<<<<

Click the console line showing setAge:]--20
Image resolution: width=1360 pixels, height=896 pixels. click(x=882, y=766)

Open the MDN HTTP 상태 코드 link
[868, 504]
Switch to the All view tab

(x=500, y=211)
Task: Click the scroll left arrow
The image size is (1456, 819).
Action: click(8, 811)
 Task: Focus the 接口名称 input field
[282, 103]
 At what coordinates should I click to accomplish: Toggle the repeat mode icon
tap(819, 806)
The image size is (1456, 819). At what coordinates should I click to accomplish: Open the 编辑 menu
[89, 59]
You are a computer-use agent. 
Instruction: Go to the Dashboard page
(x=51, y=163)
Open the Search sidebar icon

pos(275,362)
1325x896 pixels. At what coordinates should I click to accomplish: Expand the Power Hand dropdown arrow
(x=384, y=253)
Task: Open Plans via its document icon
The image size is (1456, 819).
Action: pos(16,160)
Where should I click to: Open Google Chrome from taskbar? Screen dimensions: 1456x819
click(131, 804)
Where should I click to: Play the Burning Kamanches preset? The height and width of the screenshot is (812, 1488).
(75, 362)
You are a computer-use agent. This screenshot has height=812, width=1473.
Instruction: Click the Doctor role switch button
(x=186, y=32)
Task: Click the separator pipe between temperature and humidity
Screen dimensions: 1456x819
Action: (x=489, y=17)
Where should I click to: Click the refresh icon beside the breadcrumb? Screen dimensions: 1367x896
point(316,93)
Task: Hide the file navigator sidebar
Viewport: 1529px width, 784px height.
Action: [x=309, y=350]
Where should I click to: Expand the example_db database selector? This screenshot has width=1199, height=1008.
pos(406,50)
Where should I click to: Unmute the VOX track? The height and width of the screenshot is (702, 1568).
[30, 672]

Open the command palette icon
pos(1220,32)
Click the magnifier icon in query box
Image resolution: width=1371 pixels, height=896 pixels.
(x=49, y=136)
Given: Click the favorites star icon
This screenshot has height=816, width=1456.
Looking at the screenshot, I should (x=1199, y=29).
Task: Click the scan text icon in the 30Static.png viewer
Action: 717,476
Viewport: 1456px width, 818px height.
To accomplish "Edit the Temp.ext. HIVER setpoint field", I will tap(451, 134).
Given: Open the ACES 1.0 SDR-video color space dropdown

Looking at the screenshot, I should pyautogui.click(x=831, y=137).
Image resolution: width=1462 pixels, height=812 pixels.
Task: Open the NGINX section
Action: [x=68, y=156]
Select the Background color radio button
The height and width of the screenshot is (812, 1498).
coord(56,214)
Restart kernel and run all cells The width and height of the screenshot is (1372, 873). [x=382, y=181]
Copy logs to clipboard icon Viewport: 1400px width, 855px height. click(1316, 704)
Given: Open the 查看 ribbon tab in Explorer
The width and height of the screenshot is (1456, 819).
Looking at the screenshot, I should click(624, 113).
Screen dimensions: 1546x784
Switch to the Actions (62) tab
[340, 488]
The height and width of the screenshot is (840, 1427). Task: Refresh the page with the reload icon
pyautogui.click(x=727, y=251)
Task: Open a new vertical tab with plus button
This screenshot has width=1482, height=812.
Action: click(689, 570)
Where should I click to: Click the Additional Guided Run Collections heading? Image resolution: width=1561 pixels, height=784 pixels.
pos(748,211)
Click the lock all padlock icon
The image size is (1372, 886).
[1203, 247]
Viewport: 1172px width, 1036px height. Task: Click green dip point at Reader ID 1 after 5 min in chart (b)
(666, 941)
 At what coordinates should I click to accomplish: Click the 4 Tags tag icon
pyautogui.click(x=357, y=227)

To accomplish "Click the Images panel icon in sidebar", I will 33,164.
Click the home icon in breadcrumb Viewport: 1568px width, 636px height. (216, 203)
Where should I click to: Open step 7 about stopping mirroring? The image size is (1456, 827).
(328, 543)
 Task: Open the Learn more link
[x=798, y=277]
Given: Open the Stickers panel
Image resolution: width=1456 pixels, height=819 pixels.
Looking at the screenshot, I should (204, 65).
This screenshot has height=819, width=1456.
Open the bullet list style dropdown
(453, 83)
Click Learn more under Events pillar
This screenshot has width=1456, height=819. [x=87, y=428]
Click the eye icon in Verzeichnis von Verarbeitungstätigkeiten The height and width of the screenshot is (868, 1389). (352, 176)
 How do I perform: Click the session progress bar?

>>>>

To do:
Filter the entries by the string "will" and copy each matching line.

Exercise response:
To accomplish "Edit the Temp.ext. HIVER setpoint field", I will tap(451, 134).
To accomplish "Click the Images panel icon in sidebar", I will 33,164.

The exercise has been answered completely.